The practice of free feeding can cause a problem when the dog is switched to scheduled meals, for example when she moves from breeder or foster home into her forever one. Eating in a set amount of time is simply not in the dog’s behavior repertoire, and it can take awhile before she understands that the bowl disappears after 15 or 20 minutes.
Although I am a big fan of life in paradise, in the case of the finicky Fido small amounts at a time can be perceived as a limited resource, which might entice her to eat up when it is available. One way to accelerate a successful switch is putting a small amount of food in the dish, and adding more as soon as the last piece entered the gob. Incrementally, increase the portions until the dog devours the full ration in one setting.
You can also put part of the daily ration in interactive toys. I recommend that anyway for dogs that are easily bored or home alone a lot, but working for food can also hit the target with the delicate nibbler.
Eating out of a bowl not being part of the behavior repertoire was also my guess with a case I had recently. The dog, plucked off the streets, was eating anything, including stuff he found outside, but the food given to him twice a day in a dish. In addition, he had stinky farts, so the kind of food was likely not working for him either. Like our Will, who was born on a reserve outside of Calgary, in his mind being served was not the normal way of consuming food. For dogs who have a strong seeking desire because it is habitual, hiding food around the house and yard, and interactive food toys can satisfy that need.
And don’t forget that stray and feral dogs forage on human waste, not kibble. The humane society I volunteered for once trapped a dog who was very emaciated even though piles of donated kibble was left around the garbage dump site once a week. When these dogs are homed, some accept new foods readily, others don’t.

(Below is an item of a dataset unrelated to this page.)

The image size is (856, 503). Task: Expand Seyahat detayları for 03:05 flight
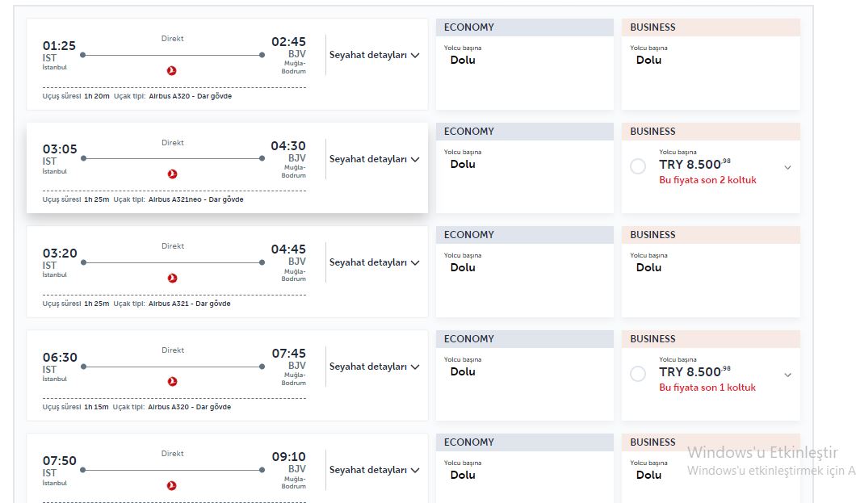(374, 160)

We always cooked for our dogs, using human grade, often organic, ingredients. It is probably the reason why we never had an eating problem. Except for Will who, in June, began to refuse her breakfast. We took care of a friend’s German shepherd during that time who is on top quality kibble, and free fed by the way. Will wanted what he had. In fact, she insisted to get what he had, and so for the first time I thoroughly investigated brands to find one our 10-year-old Will likes and I can agree with. I decided on Fromm, which has become Will’s breakfast, while her dinners are still home-cooked. She eats eagerly without being ravenous, her eyes are bright, her coat looks great and the poop does too, she has no body odor and is energetic, keen on joining me wherever I go. Those are all signs that the combination works. If food is a problem in your home, don’t be afraid to explore and make changes, even if your dog is older.